Aim: Extract every line of the material below and reproduce each one without any change.

Data section:
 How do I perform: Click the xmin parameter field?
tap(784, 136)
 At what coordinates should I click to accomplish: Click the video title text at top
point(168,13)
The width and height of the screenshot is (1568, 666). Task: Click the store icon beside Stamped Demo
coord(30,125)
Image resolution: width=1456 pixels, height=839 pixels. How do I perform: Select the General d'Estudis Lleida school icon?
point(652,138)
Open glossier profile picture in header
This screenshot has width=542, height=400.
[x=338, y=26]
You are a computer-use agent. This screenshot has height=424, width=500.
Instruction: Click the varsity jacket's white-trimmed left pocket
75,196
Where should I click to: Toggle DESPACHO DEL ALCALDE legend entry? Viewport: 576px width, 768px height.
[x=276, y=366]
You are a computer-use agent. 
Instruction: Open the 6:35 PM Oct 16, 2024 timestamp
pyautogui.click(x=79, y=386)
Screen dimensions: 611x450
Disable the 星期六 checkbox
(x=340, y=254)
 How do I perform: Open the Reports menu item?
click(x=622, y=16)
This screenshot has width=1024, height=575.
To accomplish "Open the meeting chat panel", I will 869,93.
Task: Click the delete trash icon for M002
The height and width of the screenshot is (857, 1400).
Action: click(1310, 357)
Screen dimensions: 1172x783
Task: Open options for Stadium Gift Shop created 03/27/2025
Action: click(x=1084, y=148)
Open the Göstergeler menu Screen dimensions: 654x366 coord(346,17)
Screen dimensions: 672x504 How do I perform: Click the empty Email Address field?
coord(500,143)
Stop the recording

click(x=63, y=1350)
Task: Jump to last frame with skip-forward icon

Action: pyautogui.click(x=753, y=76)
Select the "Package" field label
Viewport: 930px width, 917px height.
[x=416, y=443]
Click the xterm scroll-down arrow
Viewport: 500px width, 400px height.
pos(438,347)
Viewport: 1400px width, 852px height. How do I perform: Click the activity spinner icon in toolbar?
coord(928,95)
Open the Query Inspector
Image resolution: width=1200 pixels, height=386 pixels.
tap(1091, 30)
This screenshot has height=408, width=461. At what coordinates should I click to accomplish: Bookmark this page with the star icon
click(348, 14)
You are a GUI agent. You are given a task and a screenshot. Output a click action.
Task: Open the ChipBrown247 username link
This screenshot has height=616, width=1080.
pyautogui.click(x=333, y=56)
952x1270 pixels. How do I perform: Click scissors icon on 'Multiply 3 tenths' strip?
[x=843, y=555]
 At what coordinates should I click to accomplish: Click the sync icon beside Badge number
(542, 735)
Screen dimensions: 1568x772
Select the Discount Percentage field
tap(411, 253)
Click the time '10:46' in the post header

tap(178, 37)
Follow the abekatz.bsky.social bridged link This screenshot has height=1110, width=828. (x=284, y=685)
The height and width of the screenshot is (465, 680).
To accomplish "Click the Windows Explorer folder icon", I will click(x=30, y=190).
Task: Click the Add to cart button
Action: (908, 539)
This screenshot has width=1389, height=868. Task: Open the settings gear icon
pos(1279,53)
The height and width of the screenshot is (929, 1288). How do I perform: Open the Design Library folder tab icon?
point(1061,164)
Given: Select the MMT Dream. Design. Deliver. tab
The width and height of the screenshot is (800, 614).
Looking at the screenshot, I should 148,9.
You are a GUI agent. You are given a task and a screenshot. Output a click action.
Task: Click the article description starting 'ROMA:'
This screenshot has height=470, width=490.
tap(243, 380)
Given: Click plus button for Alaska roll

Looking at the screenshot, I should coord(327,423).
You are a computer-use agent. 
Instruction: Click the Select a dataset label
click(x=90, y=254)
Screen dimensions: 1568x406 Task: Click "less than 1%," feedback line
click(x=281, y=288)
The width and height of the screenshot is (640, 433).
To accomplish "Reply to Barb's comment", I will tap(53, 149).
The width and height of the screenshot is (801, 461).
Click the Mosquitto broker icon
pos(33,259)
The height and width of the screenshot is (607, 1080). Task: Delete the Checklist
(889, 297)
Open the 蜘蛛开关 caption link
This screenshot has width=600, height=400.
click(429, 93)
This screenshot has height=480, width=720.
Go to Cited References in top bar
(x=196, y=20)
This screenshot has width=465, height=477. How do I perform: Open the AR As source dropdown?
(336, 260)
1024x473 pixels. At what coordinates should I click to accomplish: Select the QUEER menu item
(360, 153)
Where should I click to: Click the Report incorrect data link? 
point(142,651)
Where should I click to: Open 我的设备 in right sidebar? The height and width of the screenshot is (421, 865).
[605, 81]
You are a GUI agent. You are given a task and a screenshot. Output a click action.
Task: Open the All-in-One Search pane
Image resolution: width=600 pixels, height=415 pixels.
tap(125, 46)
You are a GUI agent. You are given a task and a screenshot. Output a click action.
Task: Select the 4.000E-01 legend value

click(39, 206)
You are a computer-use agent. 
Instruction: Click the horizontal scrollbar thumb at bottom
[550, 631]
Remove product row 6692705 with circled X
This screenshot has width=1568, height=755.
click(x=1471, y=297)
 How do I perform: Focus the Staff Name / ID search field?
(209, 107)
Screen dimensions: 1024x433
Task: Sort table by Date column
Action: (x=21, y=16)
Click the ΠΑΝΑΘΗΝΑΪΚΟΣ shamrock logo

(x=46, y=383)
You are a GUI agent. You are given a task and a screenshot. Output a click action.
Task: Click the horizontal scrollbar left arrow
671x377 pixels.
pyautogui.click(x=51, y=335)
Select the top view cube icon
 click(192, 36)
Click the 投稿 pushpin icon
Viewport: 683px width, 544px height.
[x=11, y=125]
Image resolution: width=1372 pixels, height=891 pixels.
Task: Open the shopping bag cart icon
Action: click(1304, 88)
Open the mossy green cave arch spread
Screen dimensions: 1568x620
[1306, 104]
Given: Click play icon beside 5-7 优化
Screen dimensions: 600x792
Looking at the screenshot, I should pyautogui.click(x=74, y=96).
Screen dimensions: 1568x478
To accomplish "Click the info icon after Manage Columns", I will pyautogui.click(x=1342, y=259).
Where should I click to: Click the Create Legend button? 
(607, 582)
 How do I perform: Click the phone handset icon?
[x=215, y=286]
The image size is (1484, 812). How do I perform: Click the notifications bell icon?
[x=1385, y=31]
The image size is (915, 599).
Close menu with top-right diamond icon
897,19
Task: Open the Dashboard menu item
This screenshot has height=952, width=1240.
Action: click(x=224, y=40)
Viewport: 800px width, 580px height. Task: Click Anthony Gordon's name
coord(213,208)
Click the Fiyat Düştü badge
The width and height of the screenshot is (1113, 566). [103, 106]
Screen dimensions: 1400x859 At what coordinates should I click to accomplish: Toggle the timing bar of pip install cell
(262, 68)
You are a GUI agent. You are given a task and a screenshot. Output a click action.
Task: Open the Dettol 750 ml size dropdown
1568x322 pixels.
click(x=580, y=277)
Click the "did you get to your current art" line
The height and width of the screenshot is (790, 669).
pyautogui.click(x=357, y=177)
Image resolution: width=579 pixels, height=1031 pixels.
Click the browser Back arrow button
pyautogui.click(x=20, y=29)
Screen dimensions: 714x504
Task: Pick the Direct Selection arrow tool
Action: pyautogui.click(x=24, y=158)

Solution:
 How do I perform: Click the xmin parameter field?
tap(784, 136)
 At what coordinates should I click to accomplish: Click the video title text at top
point(168,13)
The width and height of the screenshot is (1568, 666). Task: Click the store icon beside Stamped Demo
coord(30,125)
Image resolution: width=1456 pixels, height=839 pixels. How do I perform: Select the General d'Estudis Lleida school icon?
point(652,138)
Open glossier profile picture in header
This screenshot has width=542, height=400.
[x=338, y=26]
You are a computer-use agent. This screenshot has height=424, width=500.
Instruction: Click the varsity jacket's white-trimmed left pocket
75,196
Where should I click to: Toggle DESPACHO DEL ALCALDE legend entry? Viewport: 576px width, 768px height.
[x=276, y=366]
You are a computer-use agent. 
Instruction: Open the 6:35 PM Oct 16, 2024 timestamp
pyautogui.click(x=79, y=386)
Screen dimensions: 611x450
Disable the 星期六 checkbox
(x=340, y=254)
 How do I perform: Open the Reports menu item?
click(x=622, y=16)
This screenshot has width=1024, height=575.
To accomplish "Open the meeting chat panel", I will 869,93.
Task: Click the delete trash icon for M002
The height and width of the screenshot is (857, 1400).
Action: click(1310, 357)
Screen dimensions: 1172x783
Task: Open options for Stadium Gift Shop created 03/27/2025
Action: click(x=1084, y=148)
Open the Göstergeler menu Screen dimensions: 654x366 coord(346,17)
Screen dimensions: 672x504 How do I perform: Click the empty Email Address field?
coord(500,143)
Stop the recording

click(x=63, y=1350)
Task: Jump to last frame with skip-forward icon

Action: pyautogui.click(x=753, y=76)
Select the "Package" field label
Viewport: 930px width, 917px height.
[x=416, y=443]
Click the xterm scroll-down arrow
Viewport: 500px width, 400px height.
pos(438,347)
Viewport: 1400px width, 852px height. How do I perform: Click the activity spinner icon in toolbar?
coord(928,95)
Open the Query Inspector
Image resolution: width=1200 pixels, height=386 pixels.
tap(1091, 30)
This screenshot has height=408, width=461. At what coordinates should I click to accomplish: Bookmark this page with the star icon
click(348, 14)
You are a GUI agent. You are given a task and a screenshot. Output a click action.
Task: Open the ChipBrown247 username link
This screenshot has height=616, width=1080.
pyautogui.click(x=333, y=56)
952x1270 pixels. How do I perform: Click scissors icon on 'Multiply 3 tenths' strip?
[x=843, y=555]
 At what coordinates should I click to accomplish: Click the sync icon beside Badge number
(542, 735)
Screen dimensions: 1568x772
Select the Discount Percentage field
tap(411, 253)
Click the time '10:46' in the post header

tap(178, 37)
Follow the abekatz.bsky.social bridged link This screenshot has height=1110, width=828. (x=284, y=685)
The height and width of the screenshot is (465, 680).
To accomplish "Click the Windows Explorer folder icon", I will click(x=30, y=190).
Task: Click the Add to cart button
Action: (908, 539)
This screenshot has width=1389, height=868. Task: Open the settings gear icon
pos(1279,53)
The height and width of the screenshot is (929, 1288). How do I perform: Open the Design Library folder tab icon?
point(1061,164)
Given: Select the MMT Dream. Design. Deliver. tab
The width and height of the screenshot is (800, 614).
Looking at the screenshot, I should 148,9.
You are a GUI agent. You are given a task and a screenshot. Output a click action.
Task: Click the article description starting 'ROMA:'
This screenshot has height=470, width=490.
tap(243, 380)
Given: Click plus button for Alaska roll

Looking at the screenshot, I should coord(327,423).
You are a computer-use agent. 
Instruction: Click the Select a dataset label
click(x=90, y=254)
Screen dimensions: 1568x406 Task: Click "less than 1%," feedback line
click(x=281, y=288)
The width and height of the screenshot is (640, 433).
To accomplish "Reply to Barb's comment", I will tap(53, 149).
The width and height of the screenshot is (801, 461).
Click the Mosquitto broker icon
pos(33,259)
The height and width of the screenshot is (607, 1080). Task: Delete the Checklist
(889, 297)
Open the 蜘蛛开关 caption link
This screenshot has width=600, height=400.
click(429, 93)
This screenshot has height=480, width=720.
Go to Cited References in top bar
(x=196, y=20)
This screenshot has width=465, height=477. How do I perform: Open the AR As source dropdown?
(336, 260)
1024x473 pixels. At what coordinates should I click to accomplish: Select the QUEER menu item
(360, 153)
Where should I click to: Click the Report incorrect data link? 
point(142,651)
Where should I click to: Open 我的设备 in right sidebar? The height and width of the screenshot is (421, 865).
[605, 81]
You are a GUI agent. You are given a task and a screenshot. Output a click action.
Task: Open the All-in-One Search pane
Image resolution: width=600 pixels, height=415 pixels.
tap(125, 46)
You are a GUI agent. You are given a task and a screenshot. Output a click action.
Task: Select the 4.000E-01 legend value

click(39, 206)
You are a computer-use agent. 
Instruction: Click the horizontal scrollbar thumb at bottom
[550, 631]
Remove product row 6692705 with circled X
This screenshot has width=1568, height=755.
click(x=1471, y=297)
 How do I perform: Focus the Staff Name / ID search field?
(209, 107)
Screen dimensions: 1024x433
Task: Sort table by Date column
Action: (x=21, y=16)
Click the ΠΑΝΑΘΗΝΑΪΚΟΣ shamrock logo

(x=46, y=383)
You are a GUI agent. You are given a task and a screenshot. Output a click action.
Task: Click the horizontal scrollbar left arrow
671x377 pixels.
pyautogui.click(x=51, y=335)
Select the top view cube icon
 click(192, 36)
Click the 投稿 pushpin icon
Viewport: 683px width, 544px height.
[x=11, y=125]
Image resolution: width=1372 pixels, height=891 pixels.
Task: Open the shopping bag cart icon
Action: click(1304, 88)
Open the mossy green cave arch spread
Screen dimensions: 1568x620
[1306, 104]
Given: Click play icon beside 5-7 优化
Screen dimensions: 600x792
Looking at the screenshot, I should pyautogui.click(x=74, y=96).
Screen dimensions: 1568x478
To accomplish "Click the info icon after Manage Columns", I will pyautogui.click(x=1342, y=259).
Where should I click to: Click the Create Legend button? 
(607, 582)
 How do I perform: Click the phone handset icon?
[x=215, y=286]
The image size is (1484, 812). How do I perform: Click the notifications bell icon?
[x=1385, y=31]
The image size is (915, 599).
Close menu with top-right diamond icon
897,19
Task: Open the Dashboard menu item
This screenshot has height=952, width=1240.
Action: click(x=224, y=40)
Viewport: 800px width, 580px height. Task: Click Anthony Gordon's name
coord(213,208)
Click the Fiyat Düştü badge
The width and height of the screenshot is (1113, 566). [103, 106]
Screen dimensions: 1400x859 At what coordinates should I click to accomplish: Toggle the timing bar of pip install cell
(262, 68)
You are a GUI agent. You are given a task and a screenshot. Output a click action.
Task: Open the Dettol 750 ml size dropdown
1568x322 pixels.
click(x=580, y=277)
Click the "did you get to your current art" line
The height and width of the screenshot is (790, 669).
pyautogui.click(x=357, y=177)
Image resolution: width=579 pixels, height=1031 pixels.
Click the browser Back arrow button
pyautogui.click(x=20, y=29)
Screen dimensions: 714x504
Task: Pick the Direct Selection arrow tool
Action: pyautogui.click(x=24, y=158)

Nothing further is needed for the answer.